Extracted records:
BEGIN

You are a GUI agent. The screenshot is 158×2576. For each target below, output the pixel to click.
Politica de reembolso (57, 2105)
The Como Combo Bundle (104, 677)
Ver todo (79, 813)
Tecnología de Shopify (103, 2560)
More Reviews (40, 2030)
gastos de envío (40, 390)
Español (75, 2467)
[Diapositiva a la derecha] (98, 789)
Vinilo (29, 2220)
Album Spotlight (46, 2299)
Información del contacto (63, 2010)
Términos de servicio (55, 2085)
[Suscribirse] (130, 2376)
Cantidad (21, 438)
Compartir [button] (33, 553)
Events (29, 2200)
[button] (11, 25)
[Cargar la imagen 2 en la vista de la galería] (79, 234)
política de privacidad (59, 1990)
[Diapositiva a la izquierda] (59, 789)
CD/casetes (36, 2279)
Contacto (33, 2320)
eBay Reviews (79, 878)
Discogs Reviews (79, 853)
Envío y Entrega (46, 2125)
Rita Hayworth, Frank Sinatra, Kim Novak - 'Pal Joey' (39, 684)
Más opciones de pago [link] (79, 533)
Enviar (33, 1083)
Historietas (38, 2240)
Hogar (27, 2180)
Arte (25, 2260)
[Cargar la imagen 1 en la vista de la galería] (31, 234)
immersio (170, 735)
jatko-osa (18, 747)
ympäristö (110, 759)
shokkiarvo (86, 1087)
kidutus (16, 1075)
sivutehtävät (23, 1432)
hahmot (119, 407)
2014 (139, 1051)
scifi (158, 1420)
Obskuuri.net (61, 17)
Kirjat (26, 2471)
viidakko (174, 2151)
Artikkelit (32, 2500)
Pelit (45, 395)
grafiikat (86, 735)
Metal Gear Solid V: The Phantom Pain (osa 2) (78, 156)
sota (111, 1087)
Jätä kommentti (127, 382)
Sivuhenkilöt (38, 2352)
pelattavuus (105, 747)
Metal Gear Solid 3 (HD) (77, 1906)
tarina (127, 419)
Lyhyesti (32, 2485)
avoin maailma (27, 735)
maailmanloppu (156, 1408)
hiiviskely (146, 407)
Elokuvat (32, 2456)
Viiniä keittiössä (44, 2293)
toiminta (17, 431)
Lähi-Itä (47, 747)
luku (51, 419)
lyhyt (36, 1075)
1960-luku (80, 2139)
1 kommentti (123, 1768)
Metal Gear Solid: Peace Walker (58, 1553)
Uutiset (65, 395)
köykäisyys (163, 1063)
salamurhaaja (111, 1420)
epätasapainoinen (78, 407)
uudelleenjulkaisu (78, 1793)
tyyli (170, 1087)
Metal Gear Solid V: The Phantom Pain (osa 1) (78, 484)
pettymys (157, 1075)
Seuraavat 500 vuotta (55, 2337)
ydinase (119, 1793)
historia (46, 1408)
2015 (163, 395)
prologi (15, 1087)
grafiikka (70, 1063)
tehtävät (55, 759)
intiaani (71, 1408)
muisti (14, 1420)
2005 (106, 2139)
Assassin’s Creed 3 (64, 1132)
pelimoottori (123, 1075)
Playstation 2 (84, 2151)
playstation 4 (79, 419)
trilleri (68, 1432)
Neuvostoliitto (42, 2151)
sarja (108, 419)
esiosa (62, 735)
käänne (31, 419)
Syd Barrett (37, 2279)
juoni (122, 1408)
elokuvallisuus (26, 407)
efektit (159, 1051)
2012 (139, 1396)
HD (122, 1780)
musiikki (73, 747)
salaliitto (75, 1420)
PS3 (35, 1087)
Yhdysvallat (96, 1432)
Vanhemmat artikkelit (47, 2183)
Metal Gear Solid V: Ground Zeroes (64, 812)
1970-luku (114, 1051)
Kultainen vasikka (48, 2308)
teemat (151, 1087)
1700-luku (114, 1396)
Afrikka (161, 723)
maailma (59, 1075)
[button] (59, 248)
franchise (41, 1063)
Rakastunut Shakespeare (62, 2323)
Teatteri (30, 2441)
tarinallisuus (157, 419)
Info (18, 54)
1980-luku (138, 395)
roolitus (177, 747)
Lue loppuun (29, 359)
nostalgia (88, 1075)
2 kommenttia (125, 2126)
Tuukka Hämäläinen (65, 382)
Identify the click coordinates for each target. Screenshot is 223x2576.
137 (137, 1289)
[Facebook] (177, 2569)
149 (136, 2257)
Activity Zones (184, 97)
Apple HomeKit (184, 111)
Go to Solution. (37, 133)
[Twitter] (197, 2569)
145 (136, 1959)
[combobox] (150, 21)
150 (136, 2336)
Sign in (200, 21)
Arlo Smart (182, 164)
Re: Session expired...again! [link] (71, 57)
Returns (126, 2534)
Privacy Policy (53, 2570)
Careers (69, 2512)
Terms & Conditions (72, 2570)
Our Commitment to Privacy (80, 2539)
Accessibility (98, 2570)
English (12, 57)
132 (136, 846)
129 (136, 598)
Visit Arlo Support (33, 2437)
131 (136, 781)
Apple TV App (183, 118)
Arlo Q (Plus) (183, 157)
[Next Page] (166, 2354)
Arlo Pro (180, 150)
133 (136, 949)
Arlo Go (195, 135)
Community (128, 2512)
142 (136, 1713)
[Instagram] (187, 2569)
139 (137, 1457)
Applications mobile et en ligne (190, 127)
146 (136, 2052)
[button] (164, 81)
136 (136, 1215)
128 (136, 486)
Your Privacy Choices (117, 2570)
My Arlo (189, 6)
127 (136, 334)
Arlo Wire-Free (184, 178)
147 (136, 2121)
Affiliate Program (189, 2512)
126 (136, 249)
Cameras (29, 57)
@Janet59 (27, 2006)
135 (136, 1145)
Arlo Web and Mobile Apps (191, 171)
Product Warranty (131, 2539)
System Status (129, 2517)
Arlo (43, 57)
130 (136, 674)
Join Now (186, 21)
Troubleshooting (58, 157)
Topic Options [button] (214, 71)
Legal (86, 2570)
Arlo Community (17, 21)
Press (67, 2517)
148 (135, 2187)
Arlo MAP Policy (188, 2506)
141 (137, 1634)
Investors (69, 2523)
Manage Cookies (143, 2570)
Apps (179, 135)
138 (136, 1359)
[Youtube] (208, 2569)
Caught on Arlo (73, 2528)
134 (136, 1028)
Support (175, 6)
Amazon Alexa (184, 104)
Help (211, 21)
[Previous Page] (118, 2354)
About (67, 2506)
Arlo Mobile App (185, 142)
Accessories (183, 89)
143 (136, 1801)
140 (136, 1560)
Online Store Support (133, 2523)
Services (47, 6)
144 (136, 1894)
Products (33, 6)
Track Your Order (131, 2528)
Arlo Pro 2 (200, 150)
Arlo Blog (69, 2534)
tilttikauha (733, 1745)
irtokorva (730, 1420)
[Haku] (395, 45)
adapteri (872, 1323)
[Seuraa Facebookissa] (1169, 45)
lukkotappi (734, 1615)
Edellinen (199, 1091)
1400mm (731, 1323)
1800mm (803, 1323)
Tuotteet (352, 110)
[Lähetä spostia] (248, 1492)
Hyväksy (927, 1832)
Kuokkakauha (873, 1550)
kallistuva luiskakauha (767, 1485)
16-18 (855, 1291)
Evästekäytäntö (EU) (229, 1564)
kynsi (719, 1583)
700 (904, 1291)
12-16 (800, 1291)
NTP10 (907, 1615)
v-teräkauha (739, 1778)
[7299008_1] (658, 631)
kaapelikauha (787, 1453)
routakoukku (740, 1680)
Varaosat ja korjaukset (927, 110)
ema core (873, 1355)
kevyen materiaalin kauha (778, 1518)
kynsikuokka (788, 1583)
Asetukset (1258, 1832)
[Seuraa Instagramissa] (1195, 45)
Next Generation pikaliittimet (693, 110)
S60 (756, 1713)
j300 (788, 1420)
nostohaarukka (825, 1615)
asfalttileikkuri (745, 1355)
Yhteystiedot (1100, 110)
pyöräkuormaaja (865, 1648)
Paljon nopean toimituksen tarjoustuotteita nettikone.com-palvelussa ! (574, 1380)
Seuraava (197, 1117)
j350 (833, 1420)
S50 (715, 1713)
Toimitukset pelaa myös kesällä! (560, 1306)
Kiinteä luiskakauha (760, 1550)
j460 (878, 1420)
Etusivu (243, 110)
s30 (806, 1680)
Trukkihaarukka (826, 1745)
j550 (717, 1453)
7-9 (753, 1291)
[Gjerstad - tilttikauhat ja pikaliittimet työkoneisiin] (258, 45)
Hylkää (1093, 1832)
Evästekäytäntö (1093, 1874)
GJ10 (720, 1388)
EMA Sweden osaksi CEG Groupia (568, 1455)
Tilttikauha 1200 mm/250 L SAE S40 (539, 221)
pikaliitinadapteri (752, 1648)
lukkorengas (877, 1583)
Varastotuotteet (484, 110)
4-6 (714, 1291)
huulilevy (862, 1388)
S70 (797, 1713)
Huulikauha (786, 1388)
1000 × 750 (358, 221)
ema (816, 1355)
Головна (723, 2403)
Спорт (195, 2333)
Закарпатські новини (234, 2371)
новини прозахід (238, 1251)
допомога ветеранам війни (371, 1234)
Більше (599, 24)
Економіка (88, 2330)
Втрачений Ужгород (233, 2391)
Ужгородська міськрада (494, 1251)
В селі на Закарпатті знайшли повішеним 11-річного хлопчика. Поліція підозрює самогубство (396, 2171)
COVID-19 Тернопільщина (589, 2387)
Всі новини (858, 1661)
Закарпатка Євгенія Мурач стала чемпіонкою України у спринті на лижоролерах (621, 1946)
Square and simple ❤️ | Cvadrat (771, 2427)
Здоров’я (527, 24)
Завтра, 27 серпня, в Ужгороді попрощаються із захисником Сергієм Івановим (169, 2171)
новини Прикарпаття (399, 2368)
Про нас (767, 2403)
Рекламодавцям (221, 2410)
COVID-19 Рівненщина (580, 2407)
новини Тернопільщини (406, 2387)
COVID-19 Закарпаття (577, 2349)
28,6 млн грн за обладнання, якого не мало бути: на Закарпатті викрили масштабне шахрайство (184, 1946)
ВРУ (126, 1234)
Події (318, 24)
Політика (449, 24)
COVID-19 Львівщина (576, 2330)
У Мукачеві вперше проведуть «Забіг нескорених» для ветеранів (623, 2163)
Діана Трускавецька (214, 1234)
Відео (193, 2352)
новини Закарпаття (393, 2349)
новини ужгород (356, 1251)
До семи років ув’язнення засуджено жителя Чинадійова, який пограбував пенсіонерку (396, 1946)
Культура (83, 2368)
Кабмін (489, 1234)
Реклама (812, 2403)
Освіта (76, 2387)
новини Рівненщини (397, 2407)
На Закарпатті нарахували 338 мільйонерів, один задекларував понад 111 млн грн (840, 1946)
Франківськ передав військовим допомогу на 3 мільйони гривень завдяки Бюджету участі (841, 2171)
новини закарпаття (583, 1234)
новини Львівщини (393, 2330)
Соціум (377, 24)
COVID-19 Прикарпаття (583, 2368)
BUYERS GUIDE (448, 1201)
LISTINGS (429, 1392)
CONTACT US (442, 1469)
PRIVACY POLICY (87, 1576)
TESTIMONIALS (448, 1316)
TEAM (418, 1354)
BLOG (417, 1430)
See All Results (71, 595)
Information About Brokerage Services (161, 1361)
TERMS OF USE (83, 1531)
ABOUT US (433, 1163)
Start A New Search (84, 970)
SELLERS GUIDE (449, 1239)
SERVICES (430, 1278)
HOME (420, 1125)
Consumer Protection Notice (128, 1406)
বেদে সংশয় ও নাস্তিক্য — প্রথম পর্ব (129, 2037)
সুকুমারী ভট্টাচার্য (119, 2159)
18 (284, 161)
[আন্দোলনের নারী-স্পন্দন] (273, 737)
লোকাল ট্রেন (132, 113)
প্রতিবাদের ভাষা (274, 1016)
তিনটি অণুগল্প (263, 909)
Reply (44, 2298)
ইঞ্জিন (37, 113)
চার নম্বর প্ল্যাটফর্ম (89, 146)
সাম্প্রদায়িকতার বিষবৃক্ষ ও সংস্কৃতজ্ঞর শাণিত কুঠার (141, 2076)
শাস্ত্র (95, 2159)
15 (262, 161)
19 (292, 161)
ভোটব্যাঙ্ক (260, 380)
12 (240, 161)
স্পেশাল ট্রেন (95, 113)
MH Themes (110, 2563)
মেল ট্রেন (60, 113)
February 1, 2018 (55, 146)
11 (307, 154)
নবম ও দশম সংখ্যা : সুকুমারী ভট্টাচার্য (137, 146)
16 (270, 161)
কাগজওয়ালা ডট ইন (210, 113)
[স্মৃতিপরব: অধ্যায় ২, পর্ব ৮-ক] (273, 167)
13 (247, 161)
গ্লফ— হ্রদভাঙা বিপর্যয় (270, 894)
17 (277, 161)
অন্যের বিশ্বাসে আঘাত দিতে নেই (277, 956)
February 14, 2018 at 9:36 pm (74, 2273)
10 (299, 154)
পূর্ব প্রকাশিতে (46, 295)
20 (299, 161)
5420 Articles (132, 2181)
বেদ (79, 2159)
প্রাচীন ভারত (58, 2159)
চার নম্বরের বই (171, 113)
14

END

Prompt — Give again, exactly as written, the lines running from the first line of the data above through the line that contains "[Diapositiva a la derecha] (98, 789)".

Exercise solution —
You are a GUI agent. The screenshot is 158×2576. For each target below, output the pixel to click.
Politica de reembolso (57, 2105)
The Como Combo Bundle (104, 677)
Ver todo (79, 813)
Tecnología de Shopify (103, 2560)
More Reviews (40, 2030)
gastos de envío (40, 390)
Español (75, 2467)
[Diapositiva a la derecha] (98, 789)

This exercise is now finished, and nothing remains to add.